Pickley reluctant to jazz up the classics
Published 11:58 pm Thursday, December 20, 2007
By By JOHN EBY / Cassopolis Vigilant
DOWAGIAC – Pianist Jim Pickley jazzes up Christmas music, but he balks at treating the classics similarly.
"I don't like to mess with the classics," Pickley admitted to Dowagiac Rotary Club last Thursday at Elks Lodge 889, proceeding to play "Greensleeves" like the classically-trained musician with bachelor's and master's piano performance degrees from Indiana University Bloomington that the Elkhart High School graduate is.
Mixing Beethoven and disco strikes him as "disrespectful."
Pickley, a former Edwardsburg resident who now lives in Mishawaka, Ind., is a frequent performing presence in Dowagiac, whether it's at Southwestern Michigan College, Wood Fire or, Nov. 4, at the middle school Performing Arts Center for the "Still Swingin' at 95" gala with saxophonist Franz Jackson.
"That's the great thing about jazz if you're a competent player," he said. "I saw most of those people onstage for the first time."
Although "it's not all free form up there," he said, illustrating with a tale out of school about one of the "nervous" female vocalists wanting to perform in a different key than the one "it's always done in." The bass player suggested, "Let's just do it in F."
At the bridge in the middle of the song, Pickley changed keys.
"It was a jam session basically," he said. "The singer sings," then the horn players trade solos. "After one guy did a solo, she came back in again. And again. When we tried to end it, she wouldn't end it. We just looked at each other, but it was a privilege and a lot of fun. I love some of the old drummers, who look like they could hardly move" – until they slide in behind their drumsets and the energy level jumps.
Pickley recalled a Count Basie tribute he played in Elkhart where "the average age of the guys was deceased. They were all in their 80s and 90s. Applause lasted forever. We finally got tired of clapping because they were still (shuffling onto the stage)."

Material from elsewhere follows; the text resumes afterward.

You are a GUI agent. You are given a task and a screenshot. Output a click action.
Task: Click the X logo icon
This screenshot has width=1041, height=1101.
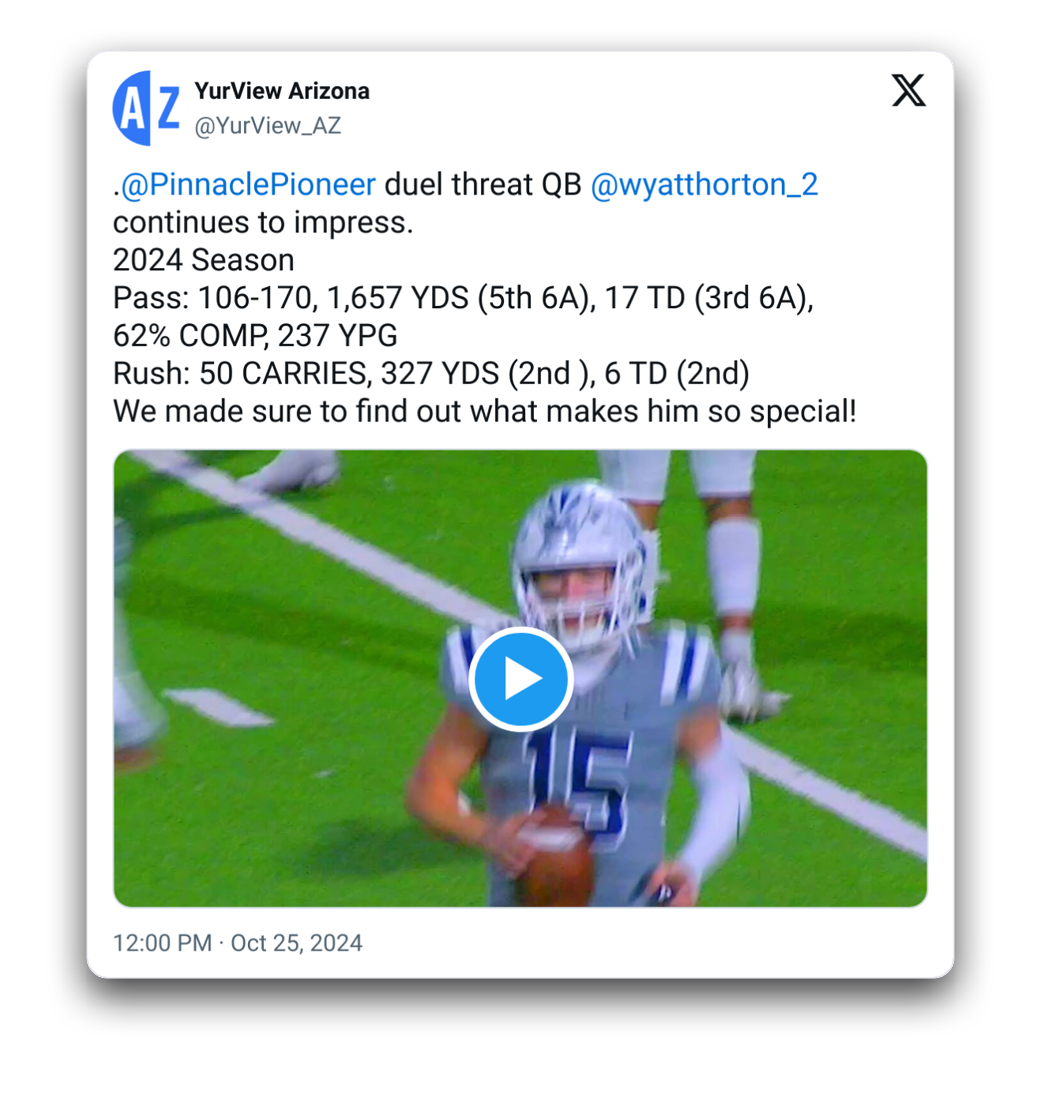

But once they reached their places, "It was an hour of magic. That's how it is with Franz. When he's up there he's amazing. I talked to the other piano player afterwards and we were both tired. But Franz was up there the whole time" and is known for finishing strong.
Pickley was a band leader for five years on various cruise ships and has performed with Clark Terry, Wynton Marsalis, Bill Watrous and Ed Shaughnessy.
He leads his own trio, solos with the Elkhart Symphony, serves as music director at Our Lady of the Lake Catholic Church in Edwardsburg and has been hired as a jazz musician by the Methodist Church in South Bend, so "Christmas time has been fun."
Besides playing at the Wood Fire Italian Trattoria with his trio or with Jackson, he also performs at Club LaSalle in South Bend and at the Bent Oak in Elkhart.
Pickley opened with a medley of tunes composed by Grammy Award-winning jazz pianist Vince Guaraldi (1928-1976) from San Francisco, including "Linus and Lucy." You know them as the soundtrack to 1965's "A Charlie Brown Christmas."
Pickley began playing at 7 on a piano his parents purchased for his older brother.
For his final number, "Frosty the Snowman," requested by City Clerk Jim Snow, Pickley jazzed it up to make the top-hatted character "hip."
Likewise, he jazzed up "O Come All Ye Faithful" and "Silent Night."
"Silent Night," Pickley adjusts his keyboard so his piano sounds like a guitar, then gives himself some samba percussion.
"Silent Night in Rio," he pronounces the final product, continuing on with "Santa Claus is Coming to Town" as Thelonious Monk might render it.
"White Christmas" he imagines in a Jamaican vein. If someone was not in a warm, southern clime, why else would they be fantasizing about snow? he figures.
Pickley's spare patter between songs referenced Victor Borge, which seemed appropriate because like the Danish piano prodigy who passed away in 2000, Pickley has a quick sense of humor, as Judge Herbert Phillipson quickly learned.
Phillipson wondered aloud if Pickley might play "The Victors," his alma mater the University of MIchigan's fight song.
Pickley quickly complied, except, ever the IU graduate, he slyly substituted a speeded-up snatch of the music that starts Warners Brothers cartoons.
Phillipson came back just as quickly, reminding the Hoosier that "The Victors" was written by Elgard of South Bend.
When asked how long he's been playing, Pickley checks his watch.
His mother, 89, "plays a little bit," Pickley said. "I think she knows seven songs and plays them every day." His grandfather, a Disney animator, worked on "Fantasia."
Pickley's electric piano has but one foot pedal, compared to three on a grand piano. "As long as you hold a note, it rings," he demonstrated. "The left is called the soft pedal. On a grand, the hammer hits three strings. If you hit the pedal on the left, the keyboard moves over just a little bit so it only hits two strings. And as Victor Borge says, the middle pedal separates the other two. The middle pedal is hard to explain."
And no, he doesn't have any CDs for sale. "I'm working on that," he said.